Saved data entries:
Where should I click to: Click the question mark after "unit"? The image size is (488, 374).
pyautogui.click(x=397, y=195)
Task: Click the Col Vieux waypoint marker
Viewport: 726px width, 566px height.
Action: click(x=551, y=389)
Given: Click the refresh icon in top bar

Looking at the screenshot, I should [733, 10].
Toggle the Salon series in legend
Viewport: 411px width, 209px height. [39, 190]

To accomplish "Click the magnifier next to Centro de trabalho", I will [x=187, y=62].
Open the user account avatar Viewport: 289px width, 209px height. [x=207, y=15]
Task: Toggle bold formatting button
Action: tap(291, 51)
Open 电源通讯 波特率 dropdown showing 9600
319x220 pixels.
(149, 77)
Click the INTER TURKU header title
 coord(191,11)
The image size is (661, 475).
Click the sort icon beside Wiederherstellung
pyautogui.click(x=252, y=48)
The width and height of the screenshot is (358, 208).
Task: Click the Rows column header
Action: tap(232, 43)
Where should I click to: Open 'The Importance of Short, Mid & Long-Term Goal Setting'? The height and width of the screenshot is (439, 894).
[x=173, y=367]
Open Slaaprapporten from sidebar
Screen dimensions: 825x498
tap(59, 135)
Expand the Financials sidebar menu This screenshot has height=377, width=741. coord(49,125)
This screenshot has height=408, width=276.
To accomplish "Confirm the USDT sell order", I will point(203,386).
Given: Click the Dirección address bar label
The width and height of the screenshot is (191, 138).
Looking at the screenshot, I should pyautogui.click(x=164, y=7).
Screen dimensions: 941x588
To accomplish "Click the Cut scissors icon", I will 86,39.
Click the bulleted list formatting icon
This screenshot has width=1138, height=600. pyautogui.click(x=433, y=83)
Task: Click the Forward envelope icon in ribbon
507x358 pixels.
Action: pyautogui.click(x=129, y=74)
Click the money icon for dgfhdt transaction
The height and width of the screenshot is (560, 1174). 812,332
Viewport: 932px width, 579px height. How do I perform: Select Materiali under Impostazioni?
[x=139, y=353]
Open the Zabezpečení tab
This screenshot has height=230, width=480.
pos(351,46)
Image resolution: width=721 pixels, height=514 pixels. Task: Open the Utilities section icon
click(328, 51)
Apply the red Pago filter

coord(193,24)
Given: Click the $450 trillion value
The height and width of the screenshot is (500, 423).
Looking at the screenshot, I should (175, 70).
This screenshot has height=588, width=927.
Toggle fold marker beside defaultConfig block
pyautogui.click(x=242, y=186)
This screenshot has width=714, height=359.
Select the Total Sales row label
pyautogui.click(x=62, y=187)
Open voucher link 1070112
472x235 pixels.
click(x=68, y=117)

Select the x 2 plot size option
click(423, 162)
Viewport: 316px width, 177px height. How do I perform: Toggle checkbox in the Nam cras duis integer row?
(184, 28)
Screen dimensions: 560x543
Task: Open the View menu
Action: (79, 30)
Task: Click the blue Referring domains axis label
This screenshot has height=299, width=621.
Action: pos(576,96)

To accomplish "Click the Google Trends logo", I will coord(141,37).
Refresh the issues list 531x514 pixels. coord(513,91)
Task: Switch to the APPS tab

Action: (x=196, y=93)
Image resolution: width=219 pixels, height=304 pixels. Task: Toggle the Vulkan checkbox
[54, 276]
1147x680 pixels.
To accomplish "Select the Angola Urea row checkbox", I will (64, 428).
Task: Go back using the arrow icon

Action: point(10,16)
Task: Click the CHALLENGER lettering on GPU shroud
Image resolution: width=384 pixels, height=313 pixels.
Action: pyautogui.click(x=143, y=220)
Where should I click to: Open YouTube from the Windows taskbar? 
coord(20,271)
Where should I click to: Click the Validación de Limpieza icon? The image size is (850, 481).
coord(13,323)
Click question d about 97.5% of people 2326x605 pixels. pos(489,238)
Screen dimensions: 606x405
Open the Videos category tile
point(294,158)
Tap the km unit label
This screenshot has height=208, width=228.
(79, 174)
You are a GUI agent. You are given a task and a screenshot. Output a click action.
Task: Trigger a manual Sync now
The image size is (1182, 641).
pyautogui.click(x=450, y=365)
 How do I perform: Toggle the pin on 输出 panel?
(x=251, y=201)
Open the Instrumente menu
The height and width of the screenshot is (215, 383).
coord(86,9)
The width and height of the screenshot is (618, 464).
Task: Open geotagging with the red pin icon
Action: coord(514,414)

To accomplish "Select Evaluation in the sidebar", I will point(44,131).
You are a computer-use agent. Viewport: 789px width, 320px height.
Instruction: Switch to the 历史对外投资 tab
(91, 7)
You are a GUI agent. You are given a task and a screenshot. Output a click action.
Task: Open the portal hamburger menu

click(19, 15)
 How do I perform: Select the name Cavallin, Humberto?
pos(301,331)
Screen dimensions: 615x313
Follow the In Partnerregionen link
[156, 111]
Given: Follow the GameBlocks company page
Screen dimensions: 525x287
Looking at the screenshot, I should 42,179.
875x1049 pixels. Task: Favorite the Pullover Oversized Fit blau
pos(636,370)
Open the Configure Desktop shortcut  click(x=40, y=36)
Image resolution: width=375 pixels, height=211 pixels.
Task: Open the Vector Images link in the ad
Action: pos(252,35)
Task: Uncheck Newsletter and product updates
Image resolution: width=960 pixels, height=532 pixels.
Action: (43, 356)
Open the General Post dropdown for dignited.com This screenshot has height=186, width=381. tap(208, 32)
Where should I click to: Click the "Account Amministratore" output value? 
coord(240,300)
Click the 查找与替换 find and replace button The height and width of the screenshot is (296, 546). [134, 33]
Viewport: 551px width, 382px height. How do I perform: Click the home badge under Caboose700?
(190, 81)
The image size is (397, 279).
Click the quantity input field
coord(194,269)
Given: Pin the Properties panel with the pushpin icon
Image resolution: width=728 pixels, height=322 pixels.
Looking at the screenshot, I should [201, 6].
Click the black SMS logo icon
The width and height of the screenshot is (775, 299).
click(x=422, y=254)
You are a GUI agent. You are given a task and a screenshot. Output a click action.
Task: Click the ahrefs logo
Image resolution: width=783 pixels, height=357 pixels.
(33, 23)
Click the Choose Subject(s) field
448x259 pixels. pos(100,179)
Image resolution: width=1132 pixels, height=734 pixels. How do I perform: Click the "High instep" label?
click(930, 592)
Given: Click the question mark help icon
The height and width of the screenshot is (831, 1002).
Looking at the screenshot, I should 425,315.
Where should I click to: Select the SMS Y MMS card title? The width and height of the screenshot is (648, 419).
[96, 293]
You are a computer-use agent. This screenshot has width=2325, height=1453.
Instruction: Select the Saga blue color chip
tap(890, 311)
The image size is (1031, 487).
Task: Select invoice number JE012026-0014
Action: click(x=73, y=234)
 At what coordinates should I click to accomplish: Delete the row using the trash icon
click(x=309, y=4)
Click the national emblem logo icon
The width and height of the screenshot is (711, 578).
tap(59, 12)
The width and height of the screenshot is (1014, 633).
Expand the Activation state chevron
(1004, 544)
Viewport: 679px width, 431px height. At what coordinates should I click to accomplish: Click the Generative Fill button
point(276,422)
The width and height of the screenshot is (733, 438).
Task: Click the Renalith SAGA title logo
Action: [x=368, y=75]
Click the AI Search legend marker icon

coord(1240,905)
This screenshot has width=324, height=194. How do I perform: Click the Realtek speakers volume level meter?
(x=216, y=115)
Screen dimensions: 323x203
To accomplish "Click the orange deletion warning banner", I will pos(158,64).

WHAT YOU ARE ASKED TO DO:
Copy out every record exactly; leave nothing out.

RESULT FOR THIS EXERCISE:
Where should I click to: Click the question mark after "unit"? The image size is (488, 374).
pyautogui.click(x=397, y=195)
Task: Click the Col Vieux waypoint marker
Viewport: 726px width, 566px height.
Action: click(x=551, y=389)
Given: Click the refresh icon in top bar

Looking at the screenshot, I should [733, 10].
Toggle the Salon series in legend
Viewport: 411px width, 209px height. [39, 190]

To accomplish "Click the magnifier next to Centro de trabalho", I will [x=187, y=62].
Open the user account avatar Viewport: 289px width, 209px height. [x=207, y=15]
Task: Toggle bold formatting button
Action: tap(291, 51)
Open 电源通讯 波特率 dropdown showing 9600
319x220 pixels.
(149, 77)
Click the INTER TURKU header title
 coord(191,11)
The image size is (661, 475).
Click the sort icon beside Wiederherstellung
pyautogui.click(x=252, y=48)
The width and height of the screenshot is (358, 208).
Task: Click the Rows column header
Action: tap(232, 43)
Where should I click to: Open 'The Importance of Short, Mid & Long-Term Goal Setting'? The height and width of the screenshot is (439, 894).
[x=173, y=367]
Open Slaaprapporten from sidebar
Screen dimensions: 825x498
tap(59, 135)
Expand the Financials sidebar menu This screenshot has height=377, width=741. coord(49,125)
This screenshot has height=408, width=276.
To accomplish "Confirm the USDT sell order", I will point(203,386).
Given: Click the Dirección address bar label
The width and height of the screenshot is (191, 138).
Looking at the screenshot, I should pyautogui.click(x=164, y=7).
Screen dimensions: 941x588
To accomplish "Click the Cut scissors icon", I will 86,39.
Click the bulleted list formatting icon
This screenshot has width=1138, height=600. pyautogui.click(x=433, y=83)
Task: Click the Forward envelope icon in ribbon
507x358 pixels.
Action: pyautogui.click(x=129, y=74)
Click the money icon for dgfhdt transaction
The height and width of the screenshot is (560, 1174). 812,332
Viewport: 932px width, 579px height. How do I perform: Select Materiali under Impostazioni?
[x=139, y=353]
Open the Zabezpečení tab
This screenshot has height=230, width=480.
pos(351,46)
Image resolution: width=721 pixels, height=514 pixels. Task: Open the Utilities section icon
click(328, 51)
Apply the red Pago filter

coord(193,24)
Given: Click the $450 trillion value
The height and width of the screenshot is (500, 423).
Looking at the screenshot, I should (175, 70).
This screenshot has height=588, width=927.
Toggle fold marker beside defaultConfig block
pyautogui.click(x=242, y=186)
This screenshot has width=714, height=359.
Select the Total Sales row label
pyautogui.click(x=62, y=187)
Open voucher link 1070112
472x235 pixels.
click(x=68, y=117)

Select the x 2 plot size option
click(423, 162)
Viewport: 316px width, 177px height. How do I perform: Toggle checkbox in the Nam cras duis integer row?
(184, 28)
Screen dimensions: 560x543
Task: Open the View menu
Action: (79, 30)
Task: Click the blue Referring domains axis label
This screenshot has height=299, width=621.
Action: pos(576,96)

To accomplish "Click the Google Trends logo", I will coord(141,37).
Refresh the issues list 531x514 pixels. coord(513,91)
Task: Switch to the APPS tab

Action: (x=196, y=93)
Image resolution: width=219 pixels, height=304 pixels. Task: Toggle the Vulkan checkbox
[54, 276]
1147x680 pixels.
To accomplish "Select the Angola Urea row checkbox", I will (64, 428).
Task: Go back using the arrow icon

Action: point(10,16)
Task: Click the CHALLENGER lettering on GPU shroud
Image resolution: width=384 pixels, height=313 pixels.
Action: pyautogui.click(x=143, y=220)
Where should I click to: Open YouTube from the Windows taskbar? 
coord(20,271)
Where should I click to: Click the Validación de Limpieza icon? The image size is (850, 481).
coord(13,323)
Click question d about 97.5% of people 2326x605 pixels. pos(489,238)
Screen dimensions: 606x405
Open the Videos category tile
point(294,158)
Tap the km unit label
This screenshot has height=208, width=228.
(79, 174)
You are a GUI agent. You are given a task and a screenshot. Output a click action.
Task: Trigger a manual Sync now
The image size is (1182, 641).
pyautogui.click(x=450, y=365)
 How do I perform: Toggle the pin on 输出 panel?
(x=251, y=201)
Open the Instrumente menu
The height and width of the screenshot is (215, 383).
coord(86,9)
The width and height of the screenshot is (618, 464).
Task: Open geotagging with the red pin icon
Action: coord(514,414)

To accomplish "Select Evaluation in the sidebar", I will point(44,131).
You are a computer-use agent. Viewport: 789px width, 320px height.
Instruction: Switch to the 历史对外投资 tab
(91, 7)
You are a GUI agent. You are given a task and a screenshot. Output a click action.
Task: Open the portal hamburger menu

click(19, 15)
 How do I perform: Select the name Cavallin, Humberto?
pos(301,331)
Screen dimensions: 615x313
Follow the In Partnerregionen link
[156, 111]
Given: Follow the GameBlocks company page
Screen dimensions: 525x287
Looking at the screenshot, I should 42,179.
875x1049 pixels. Task: Favorite the Pullover Oversized Fit blau
pos(636,370)
Open the Configure Desktop shortcut  click(x=40, y=36)
Image resolution: width=375 pixels, height=211 pixels.
Task: Open the Vector Images link in the ad
Action: pos(252,35)
Task: Uncheck Newsletter and product updates
Image resolution: width=960 pixels, height=532 pixels.
Action: (43, 356)
Open the General Post dropdown for dignited.com This screenshot has height=186, width=381. tap(208, 32)
Where should I click to: Click the "Account Amministratore" output value? 
coord(240,300)
Click the 查找与替换 find and replace button The height and width of the screenshot is (296, 546). [134, 33]
Viewport: 551px width, 382px height. How do I perform: Click the home badge under Caboose700?
(190, 81)
The image size is (397, 279).
Click the quantity input field
coord(194,269)
Given: Pin the Properties panel with the pushpin icon
Image resolution: width=728 pixels, height=322 pixels.
Looking at the screenshot, I should [201, 6].
Click the black SMS logo icon
The width and height of the screenshot is (775, 299).
click(x=422, y=254)
You are a GUI agent. You are given a task and a screenshot. Output a click action.
Task: Click the ahrefs logo
Image resolution: width=783 pixels, height=357 pixels.
(33, 23)
Click the Choose Subject(s) field
448x259 pixels. pos(100,179)
Image resolution: width=1132 pixels, height=734 pixels. How do I perform: Click the "High instep" label?
click(930, 592)
Given: Click the question mark help icon
The height and width of the screenshot is (831, 1002).
Looking at the screenshot, I should 425,315.
Where should I click to: Select the SMS Y MMS card title? The width and height of the screenshot is (648, 419).
[96, 293]
You are a computer-use agent. This screenshot has width=2325, height=1453.
Instruction: Select the Saga blue color chip
tap(890, 311)
The image size is (1031, 487).
Task: Select invoice number JE012026-0014
Action: click(x=73, y=234)
 At what coordinates should I click to accomplish: Delete the row using the trash icon
click(x=309, y=4)
Click the national emblem logo icon
The width and height of the screenshot is (711, 578).
tap(59, 12)
The width and height of the screenshot is (1014, 633).
Expand the Activation state chevron
(1004, 544)
Viewport: 679px width, 431px height. At what coordinates should I click to accomplish: Click the Generative Fill button
point(276,422)
The width and height of the screenshot is (733, 438).
Task: Click the Renalith SAGA title logo
Action: [x=368, y=75]
Click the AI Search legend marker icon

coord(1240,905)
This screenshot has width=324, height=194. How do I perform: Click the Realtek speakers volume level meter?
(x=216, y=115)
Screen dimensions: 323x203
To accomplish "Click the orange deletion warning banner", I will pos(158,64).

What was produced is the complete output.